═══ Passage given

Tuesday, December 25, 2018

4.9.6 Going Home


Going Home

            Finally, in late January of 1946, I was notified that I would be "rotated" soon.  I didn't really believe I was going home, but I prepared for it "just in case".  One barracks bag packed with everything you were supposed to have and nothing else --I did take along a Japanese sword and a Japanese rifle, but I left the Thompson Submachine Gun I had found on the battlefield
near Shuri Castle and carefully restored to working order with liberal applications of bore cleaner, oil and elbow grease, and the 45 Caliber Automatic I had bought from a New Zealand soldier in New Caledonia (He said he had taken it off the body of an American 2nd Lt. on Bougainville) with our rookie housemate whom I had tried to educate about gambling.  I also left him some contraband, much of it carefully packed into a large statue of Buddha, that he agreed to mail to me in the US.

══════
═══ Provided material

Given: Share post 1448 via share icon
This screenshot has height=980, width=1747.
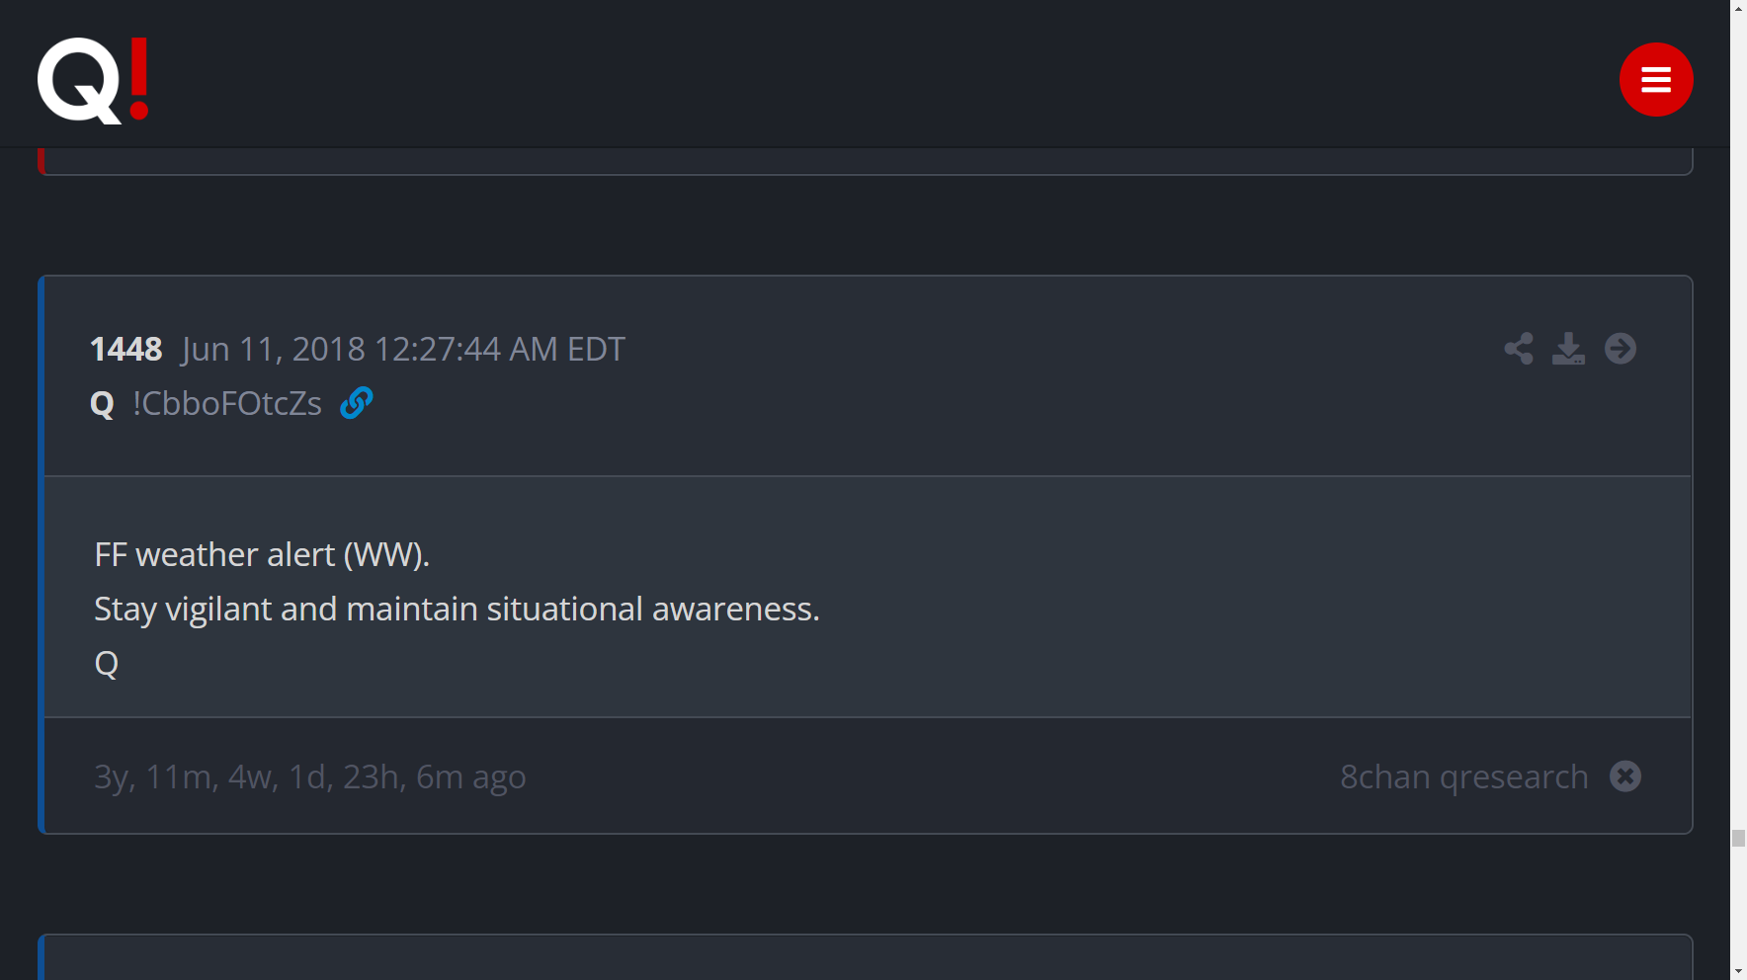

══════

Complete the following –
a - In the memoir passage about going home, when was the writer told that a rotation was coming?
b - In the memoir passage about going home, change "barracks bag" to "duffel bag" and write out the text again, starting at the words "4.9.6 Going Home" and ending after "me in the US.".
c - Carry the memoir passage about going home further, beginning right after its final sentence.

Answers below –
a - Late January of 1946.

b -
4.9.6 Going Home


Going Home

            Finally, in late January of 1946, I was notified that I would be "rotated" soon.  I didn't really believe I was going home, but I prepared for it "just in case".  One duffel bag packed with everything you were supposed to have and nothing else --I did take along a Japanese sword and a Japanese rifle, but I left the Thompson Submachine Gun I had found on the battlefield
near Shuri Castle and carefully restored to working order with liberal applications of bore cleaner, oil and elbow grease, and the 45 Caliber Automatic I had bought from a New Zealand soldier in New Caledonia (He said he had taken it off the body of an American 2nd Lt. on Bougainville) with our rookie housemate whom I had tried to educate about gambling.  I also left him some contraband, much of it carefully packed into a large statue of Buddha, that he agreed to mail to me in the US.

c -
            I not only didn't receive the package, I never heard from him.  He probably looted the Buddha before I got on the truck to the Port of Embarkation and sold the machine gun and 45 on the black market.  I should have known better than to trust a replacement; I guess he got even for the $100 lesson with the Pinochle deck.

            On the long awaited morning, a half dozen of us, including  Whiteside and a great crapshooter from Tishimingo, Oklahoma, climbed into the back of a "6x6" with our barracks bags for the ride to Inchon and home.  I don't recall a tear being shed at leaving our buddies; we were euphoric and a little drunk from farewell toasts and anticipation.

            It was all business at the POE, the people there were NOT going home and were apparently unaware that we were all heroes of the Pacific War.  The first night we were assembled in a large room and a Master Sergeant explained the ground rules.  "Before you get on the ship you and your barracks bag will be searched; I am going to leave this room and anything you want to leave here willnot be identified."  The loot deposited was amazing -- guns, tools, battlefield souvenirs and luxury items "liberated" in Korea that wouldn't pass the scrutiny of inspection.  The sneakybastards made their point; we walked on the ship without anyone looking in our bags.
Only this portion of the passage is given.